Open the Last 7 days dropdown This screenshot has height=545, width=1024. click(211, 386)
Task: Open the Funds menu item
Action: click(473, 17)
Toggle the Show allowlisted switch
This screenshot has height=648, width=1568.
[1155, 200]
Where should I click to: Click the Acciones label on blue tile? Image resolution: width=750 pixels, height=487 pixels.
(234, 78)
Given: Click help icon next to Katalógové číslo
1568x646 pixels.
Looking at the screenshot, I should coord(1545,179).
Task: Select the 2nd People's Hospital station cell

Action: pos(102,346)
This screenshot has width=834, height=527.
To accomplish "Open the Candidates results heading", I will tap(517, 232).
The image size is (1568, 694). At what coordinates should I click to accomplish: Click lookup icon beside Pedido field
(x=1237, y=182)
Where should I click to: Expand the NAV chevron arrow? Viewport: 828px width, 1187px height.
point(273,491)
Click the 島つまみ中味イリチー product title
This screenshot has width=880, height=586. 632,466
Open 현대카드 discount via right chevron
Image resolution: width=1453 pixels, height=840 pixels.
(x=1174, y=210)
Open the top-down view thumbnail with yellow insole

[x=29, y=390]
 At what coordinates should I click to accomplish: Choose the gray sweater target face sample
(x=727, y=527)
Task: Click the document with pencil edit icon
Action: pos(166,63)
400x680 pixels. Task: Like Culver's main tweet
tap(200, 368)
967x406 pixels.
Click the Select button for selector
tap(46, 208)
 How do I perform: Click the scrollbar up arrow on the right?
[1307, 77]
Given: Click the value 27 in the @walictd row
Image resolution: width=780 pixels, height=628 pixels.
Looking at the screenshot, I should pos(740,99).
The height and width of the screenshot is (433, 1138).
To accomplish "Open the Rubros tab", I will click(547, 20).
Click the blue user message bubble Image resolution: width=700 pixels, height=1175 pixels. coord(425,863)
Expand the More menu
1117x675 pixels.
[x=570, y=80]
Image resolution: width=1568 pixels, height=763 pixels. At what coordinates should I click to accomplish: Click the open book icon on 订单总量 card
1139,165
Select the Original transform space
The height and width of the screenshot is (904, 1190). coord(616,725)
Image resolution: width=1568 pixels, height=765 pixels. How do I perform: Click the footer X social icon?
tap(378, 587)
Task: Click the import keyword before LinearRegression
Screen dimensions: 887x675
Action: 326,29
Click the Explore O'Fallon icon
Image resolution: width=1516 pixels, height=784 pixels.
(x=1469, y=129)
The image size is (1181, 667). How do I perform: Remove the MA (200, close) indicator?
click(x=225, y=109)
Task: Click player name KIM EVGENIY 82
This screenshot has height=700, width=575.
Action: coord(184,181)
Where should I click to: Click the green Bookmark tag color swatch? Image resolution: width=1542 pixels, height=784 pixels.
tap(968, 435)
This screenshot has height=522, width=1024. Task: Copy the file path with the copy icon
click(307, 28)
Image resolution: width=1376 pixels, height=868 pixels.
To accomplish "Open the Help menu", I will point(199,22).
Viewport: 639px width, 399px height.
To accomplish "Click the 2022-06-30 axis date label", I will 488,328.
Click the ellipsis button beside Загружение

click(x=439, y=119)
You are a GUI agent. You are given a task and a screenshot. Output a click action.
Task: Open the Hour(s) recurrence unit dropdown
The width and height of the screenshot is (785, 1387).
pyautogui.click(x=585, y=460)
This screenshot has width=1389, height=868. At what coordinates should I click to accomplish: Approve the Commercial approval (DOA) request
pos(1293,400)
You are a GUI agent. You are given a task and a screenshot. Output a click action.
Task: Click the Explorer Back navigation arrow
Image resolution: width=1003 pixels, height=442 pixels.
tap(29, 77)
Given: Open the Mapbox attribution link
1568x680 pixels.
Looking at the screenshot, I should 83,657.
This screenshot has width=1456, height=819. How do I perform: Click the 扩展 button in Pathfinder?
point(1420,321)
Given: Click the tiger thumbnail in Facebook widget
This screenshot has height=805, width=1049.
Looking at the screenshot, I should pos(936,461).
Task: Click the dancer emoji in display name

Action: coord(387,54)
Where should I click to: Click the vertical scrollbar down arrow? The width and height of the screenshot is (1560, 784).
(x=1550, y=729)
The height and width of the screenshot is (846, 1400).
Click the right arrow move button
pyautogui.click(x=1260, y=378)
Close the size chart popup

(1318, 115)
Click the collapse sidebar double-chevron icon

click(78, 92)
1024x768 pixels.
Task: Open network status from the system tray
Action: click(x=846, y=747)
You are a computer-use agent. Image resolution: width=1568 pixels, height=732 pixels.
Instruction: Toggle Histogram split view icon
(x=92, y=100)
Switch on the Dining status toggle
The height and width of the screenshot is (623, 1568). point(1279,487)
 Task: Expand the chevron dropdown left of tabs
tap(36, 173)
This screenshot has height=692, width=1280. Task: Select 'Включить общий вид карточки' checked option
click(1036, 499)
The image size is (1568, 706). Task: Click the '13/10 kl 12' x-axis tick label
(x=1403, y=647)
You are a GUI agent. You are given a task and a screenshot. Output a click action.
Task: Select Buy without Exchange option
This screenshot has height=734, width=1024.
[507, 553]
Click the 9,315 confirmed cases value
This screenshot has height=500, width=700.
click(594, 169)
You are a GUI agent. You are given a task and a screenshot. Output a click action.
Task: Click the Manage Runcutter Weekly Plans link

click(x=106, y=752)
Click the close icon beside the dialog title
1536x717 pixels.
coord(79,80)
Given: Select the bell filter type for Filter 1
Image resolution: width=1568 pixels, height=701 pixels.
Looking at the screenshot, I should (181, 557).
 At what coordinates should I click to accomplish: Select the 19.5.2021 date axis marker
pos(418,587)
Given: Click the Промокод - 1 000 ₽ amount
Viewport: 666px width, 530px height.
◆ ◆ ◆ ◆ ◆
**Work to complete:** Please print the material above verbatim, everything from its first line down to the line containing "Action: pos(102,346)", with both of those lines included.

**Complete response:**
Open the Last 7 days dropdown This screenshot has height=545, width=1024. click(211, 386)
Task: Open the Funds menu item
Action: click(473, 17)
Toggle the Show allowlisted switch
This screenshot has height=648, width=1568.
[1155, 200]
Where should I click to: Click the Acciones label on blue tile? Image resolution: width=750 pixels, height=487 pixels.
(234, 78)
Given: Click help icon next to Katalógové číslo
1568x646 pixels.
Looking at the screenshot, I should coord(1545,179).
Task: Select the 2nd People's Hospital station cell

Action: pos(102,346)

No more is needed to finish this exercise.